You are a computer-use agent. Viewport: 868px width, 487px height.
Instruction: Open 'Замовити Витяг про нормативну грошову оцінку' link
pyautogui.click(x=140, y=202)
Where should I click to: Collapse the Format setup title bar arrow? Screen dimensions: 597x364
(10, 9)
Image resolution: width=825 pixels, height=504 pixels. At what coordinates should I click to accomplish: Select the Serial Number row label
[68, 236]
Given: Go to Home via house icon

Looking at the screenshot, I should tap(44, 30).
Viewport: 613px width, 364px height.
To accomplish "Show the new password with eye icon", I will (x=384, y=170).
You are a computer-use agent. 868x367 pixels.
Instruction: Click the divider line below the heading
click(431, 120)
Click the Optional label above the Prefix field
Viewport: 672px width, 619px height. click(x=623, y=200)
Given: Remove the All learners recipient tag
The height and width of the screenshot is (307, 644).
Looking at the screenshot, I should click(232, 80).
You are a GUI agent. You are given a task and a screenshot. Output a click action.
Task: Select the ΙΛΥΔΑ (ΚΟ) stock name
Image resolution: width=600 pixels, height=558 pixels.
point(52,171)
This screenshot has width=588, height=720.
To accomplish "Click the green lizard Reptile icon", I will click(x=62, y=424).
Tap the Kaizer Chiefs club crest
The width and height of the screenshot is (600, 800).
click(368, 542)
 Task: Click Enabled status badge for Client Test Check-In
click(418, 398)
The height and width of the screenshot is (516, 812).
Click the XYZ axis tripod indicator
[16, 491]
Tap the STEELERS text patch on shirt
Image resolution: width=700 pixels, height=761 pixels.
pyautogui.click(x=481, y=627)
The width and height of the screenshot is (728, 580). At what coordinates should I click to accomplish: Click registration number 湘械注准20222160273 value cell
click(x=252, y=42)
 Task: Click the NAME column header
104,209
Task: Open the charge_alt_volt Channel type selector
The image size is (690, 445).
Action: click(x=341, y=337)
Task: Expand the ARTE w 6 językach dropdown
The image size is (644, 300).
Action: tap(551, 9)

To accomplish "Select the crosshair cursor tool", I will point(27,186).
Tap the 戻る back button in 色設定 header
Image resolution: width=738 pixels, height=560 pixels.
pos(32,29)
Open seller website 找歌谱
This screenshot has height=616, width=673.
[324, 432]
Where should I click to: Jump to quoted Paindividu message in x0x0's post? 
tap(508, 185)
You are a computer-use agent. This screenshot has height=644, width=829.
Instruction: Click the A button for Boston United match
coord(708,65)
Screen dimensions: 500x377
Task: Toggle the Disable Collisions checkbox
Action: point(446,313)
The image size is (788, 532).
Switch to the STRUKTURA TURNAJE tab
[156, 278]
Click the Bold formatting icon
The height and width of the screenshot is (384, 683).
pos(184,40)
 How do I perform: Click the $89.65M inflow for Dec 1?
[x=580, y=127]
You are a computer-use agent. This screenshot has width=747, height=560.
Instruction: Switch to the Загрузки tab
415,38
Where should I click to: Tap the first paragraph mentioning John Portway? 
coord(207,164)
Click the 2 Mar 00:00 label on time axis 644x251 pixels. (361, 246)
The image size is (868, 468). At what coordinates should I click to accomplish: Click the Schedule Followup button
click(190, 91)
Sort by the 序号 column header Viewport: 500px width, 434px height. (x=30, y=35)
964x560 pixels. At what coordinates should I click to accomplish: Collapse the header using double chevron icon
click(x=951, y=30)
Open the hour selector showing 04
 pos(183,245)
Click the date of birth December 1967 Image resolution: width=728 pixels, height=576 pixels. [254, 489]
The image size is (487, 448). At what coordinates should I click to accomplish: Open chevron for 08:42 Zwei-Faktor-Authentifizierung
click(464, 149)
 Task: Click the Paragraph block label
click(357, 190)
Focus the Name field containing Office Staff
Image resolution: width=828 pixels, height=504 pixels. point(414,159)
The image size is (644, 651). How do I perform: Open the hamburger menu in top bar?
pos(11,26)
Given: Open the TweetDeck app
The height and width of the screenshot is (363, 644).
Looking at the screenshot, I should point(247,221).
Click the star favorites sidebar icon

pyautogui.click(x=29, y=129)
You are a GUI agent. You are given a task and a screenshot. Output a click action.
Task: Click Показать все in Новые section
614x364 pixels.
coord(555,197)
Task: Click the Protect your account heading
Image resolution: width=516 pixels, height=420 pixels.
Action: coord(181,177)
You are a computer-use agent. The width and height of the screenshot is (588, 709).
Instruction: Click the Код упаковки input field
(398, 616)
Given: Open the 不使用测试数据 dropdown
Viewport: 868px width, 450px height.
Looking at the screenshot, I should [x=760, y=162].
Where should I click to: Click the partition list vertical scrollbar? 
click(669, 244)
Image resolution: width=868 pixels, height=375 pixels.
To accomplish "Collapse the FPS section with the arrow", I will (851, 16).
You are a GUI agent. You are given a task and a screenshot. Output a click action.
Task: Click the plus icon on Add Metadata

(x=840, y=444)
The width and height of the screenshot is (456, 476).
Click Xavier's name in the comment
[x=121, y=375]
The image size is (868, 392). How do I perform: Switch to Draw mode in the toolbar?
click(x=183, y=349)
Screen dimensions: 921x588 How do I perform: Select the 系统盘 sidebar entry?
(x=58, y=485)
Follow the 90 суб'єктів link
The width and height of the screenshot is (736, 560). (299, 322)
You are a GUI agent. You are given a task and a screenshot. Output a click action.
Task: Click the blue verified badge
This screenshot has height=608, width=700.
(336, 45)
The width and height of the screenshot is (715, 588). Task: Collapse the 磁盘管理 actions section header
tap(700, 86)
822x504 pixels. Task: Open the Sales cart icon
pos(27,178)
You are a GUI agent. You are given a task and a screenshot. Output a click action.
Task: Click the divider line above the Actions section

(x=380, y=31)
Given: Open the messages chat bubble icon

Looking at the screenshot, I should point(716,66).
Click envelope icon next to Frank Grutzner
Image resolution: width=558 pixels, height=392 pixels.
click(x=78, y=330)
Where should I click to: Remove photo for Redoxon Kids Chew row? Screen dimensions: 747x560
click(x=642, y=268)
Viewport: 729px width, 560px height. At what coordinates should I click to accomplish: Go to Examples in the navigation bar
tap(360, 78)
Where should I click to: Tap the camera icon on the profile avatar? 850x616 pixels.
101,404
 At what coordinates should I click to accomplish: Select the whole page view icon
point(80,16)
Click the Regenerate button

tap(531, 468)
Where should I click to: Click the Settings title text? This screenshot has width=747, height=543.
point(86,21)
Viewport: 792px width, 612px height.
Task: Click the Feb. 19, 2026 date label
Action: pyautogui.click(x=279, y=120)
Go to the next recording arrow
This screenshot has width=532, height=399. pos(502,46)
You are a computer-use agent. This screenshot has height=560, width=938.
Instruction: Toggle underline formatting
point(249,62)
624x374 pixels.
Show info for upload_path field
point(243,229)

*WHAT THE TASK ASKS*.
Send back all the records above word for word.

*EXERCISE RESPONSE*.
You are a computer-use agent. Viewport: 868px width, 487px height.
Instruction: Open 'Замовити Витяг про нормативну грошову оцінку' link
pyautogui.click(x=140, y=202)
Where should I click to: Collapse the Format setup title bar arrow? Screen dimensions: 597x364
(10, 9)
Image resolution: width=825 pixels, height=504 pixels. At what coordinates should I click to accomplish: Select the Serial Number row label
[68, 236]
Given: Go to Home via house icon

Looking at the screenshot, I should tap(44, 30).
Viewport: 613px width, 364px height.
To accomplish "Show the new password with eye icon", I will (x=384, y=170).
You are a computer-use agent. 868x367 pixels.
Instruction: Click the divider line below the heading
click(431, 120)
Click the Optional label above the Prefix field
Viewport: 672px width, 619px height. click(x=623, y=200)
Given: Remove the All learners recipient tag
The height and width of the screenshot is (307, 644).
Looking at the screenshot, I should click(232, 80).
You are a GUI agent. You are given a task and a screenshot. Output a click action.
Task: Select the ΙΛΥΔΑ (ΚΟ) stock name
Image resolution: width=600 pixels, height=558 pixels.
point(52,171)
This screenshot has width=588, height=720.
To accomplish "Click the green lizard Reptile icon", I will click(x=62, y=424).
Tap the Kaizer Chiefs club crest
The width and height of the screenshot is (600, 800).
click(368, 542)
 Task: Click Enabled status badge for Client Test Check-In
click(418, 398)
The height and width of the screenshot is (516, 812).
Click the XYZ axis tripod indicator
[16, 491]
Tap the STEELERS text patch on shirt
Image resolution: width=700 pixels, height=761 pixels.
pyautogui.click(x=481, y=627)
The width and height of the screenshot is (728, 580). At what coordinates should I click to accomplish: Click registration number 湘械注准20222160273 value cell
click(x=252, y=42)
 Task: Click the NAME column header
104,209
Task: Open the charge_alt_volt Channel type selector
The image size is (690, 445).
Action: click(x=341, y=337)
Task: Expand the ARTE w 6 językach dropdown
The image size is (644, 300).
Action: tap(551, 9)

To accomplish "Select the crosshair cursor tool", I will point(27,186).
Tap the 戻る back button in 色設定 header
Image resolution: width=738 pixels, height=560 pixels.
pos(32,29)
Open seller website 找歌谱
This screenshot has height=616, width=673.
[324, 432]
Where should I click to: Jump to quoted Paindividu message in x0x0's post? 
tap(508, 185)
You are a computer-use agent. This screenshot has height=644, width=829.
Instruction: Click the A button for Boston United match
coord(708,65)
Screen dimensions: 500x377
Task: Toggle the Disable Collisions checkbox
Action: point(446,313)
The image size is (788, 532).
Switch to the STRUKTURA TURNAJE tab
[156, 278]
Click the Bold formatting icon
The height and width of the screenshot is (384, 683).
pos(184,40)
 How do I perform: Click the $89.65M inflow for Dec 1?
[x=580, y=127]
You are a computer-use agent. This screenshot has width=747, height=560.
Instruction: Switch to the Загрузки tab
415,38
Where should I click to: Tap the first paragraph mentioning John Portway? 
coord(207,164)
Click the 2 Mar 00:00 label on time axis 644x251 pixels. (361, 246)
The image size is (868, 468). At what coordinates should I click to accomplish: Click the Schedule Followup button
click(190, 91)
Sort by the 序号 column header Viewport: 500px width, 434px height. (x=30, y=35)
964x560 pixels. At what coordinates should I click to accomplish: Collapse the header using double chevron icon
click(x=951, y=30)
Open the hour selector showing 04
 pos(183,245)
Click the date of birth December 1967 Image resolution: width=728 pixels, height=576 pixels. [254, 489]
The image size is (487, 448). At what coordinates should I click to accomplish: Open chevron for 08:42 Zwei-Faktor-Authentifizierung
click(464, 149)
 Task: Click the Paragraph block label
click(357, 190)
Focus the Name field containing Office Staff
Image resolution: width=828 pixels, height=504 pixels. point(414,159)
The image size is (644, 651). How do I perform: Open the hamburger menu in top bar?
pos(11,26)
Given: Open the TweetDeck app
The height and width of the screenshot is (363, 644).
Looking at the screenshot, I should point(247,221).
Click the star favorites sidebar icon

pyautogui.click(x=29, y=129)
You are a GUI agent. You are given a task and a screenshot. Output a click action.
Task: Click Показать все in Новые section
614x364 pixels.
coord(555,197)
Task: Click the Protect your account heading
Image resolution: width=516 pixels, height=420 pixels.
Action: coord(181,177)
You are a computer-use agent. The width and height of the screenshot is (588, 709).
Instruction: Click the Код упаковки input field
(398, 616)
Given: Open the 不使用测试数据 dropdown
Viewport: 868px width, 450px height.
Looking at the screenshot, I should [x=760, y=162].
Where should I click to: Click the partition list vertical scrollbar? 
click(669, 244)
Image resolution: width=868 pixels, height=375 pixels.
To accomplish "Collapse the FPS section with the arrow", I will (851, 16).
You are a GUI agent. You are given a task and a screenshot. Output a click action.
Task: Click the plus icon on Add Metadata

(x=840, y=444)
The width and height of the screenshot is (456, 476).
Click Xavier's name in the comment
[x=121, y=375]
The image size is (868, 392). How do I perform: Switch to Draw mode in the toolbar?
click(x=183, y=349)
Screen dimensions: 921x588 How do I perform: Select the 系统盘 sidebar entry?
(x=58, y=485)
Follow the 90 суб'єктів link
The width and height of the screenshot is (736, 560). (299, 322)
You are a GUI agent. You are given a task and a screenshot. Output a click action.
Task: Click the blue verified badge
This screenshot has height=608, width=700.
(336, 45)
The width and height of the screenshot is (715, 588). Task: Collapse the 磁盘管理 actions section header
tap(700, 86)
822x504 pixels. Task: Open the Sales cart icon
pos(27,178)
You are a GUI agent. You are given a task and a screenshot. Output a click action.
Task: Click the divider line above the Actions section

(x=380, y=31)
Given: Open the messages chat bubble icon

Looking at the screenshot, I should point(716,66).
Click envelope icon next to Frank Grutzner
Image resolution: width=558 pixels, height=392 pixels.
click(x=78, y=330)
Where should I click to: Remove photo for Redoxon Kids Chew row? Screen dimensions: 747x560
click(x=642, y=268)
Viewport: 729px width, 560px height. At what coordinates should I click to accomplish: Go to Examples in the navigation bar
tap(360, 78)
Where should I click to: Tap the camera icon on the profile avatar? 850x616 pixels.
101,404
 At what coordinates should I click to accomplish: Select the whole page view icon
point(80,16)
Click the Regenerate button

tap(531, 468)
Where should I click to: Click the Settings title text? This screenshot has width=747, height=543.
point(86,21)
Viewport: 792px width, 612px height.
Task: Click the Feb. 19, 2026 date label
Action: pyautogui.click(x=279, y=120)
Go to the next recording arrow
This screenshot has width=532, height=399. pos(502,46)
You are a computer-use agent. This screenshot has height=560, width=938.
Instruction: Toggle underline formatting
point(249,62)
624x374 pixels.
Show info for upload_path field
point(243,229)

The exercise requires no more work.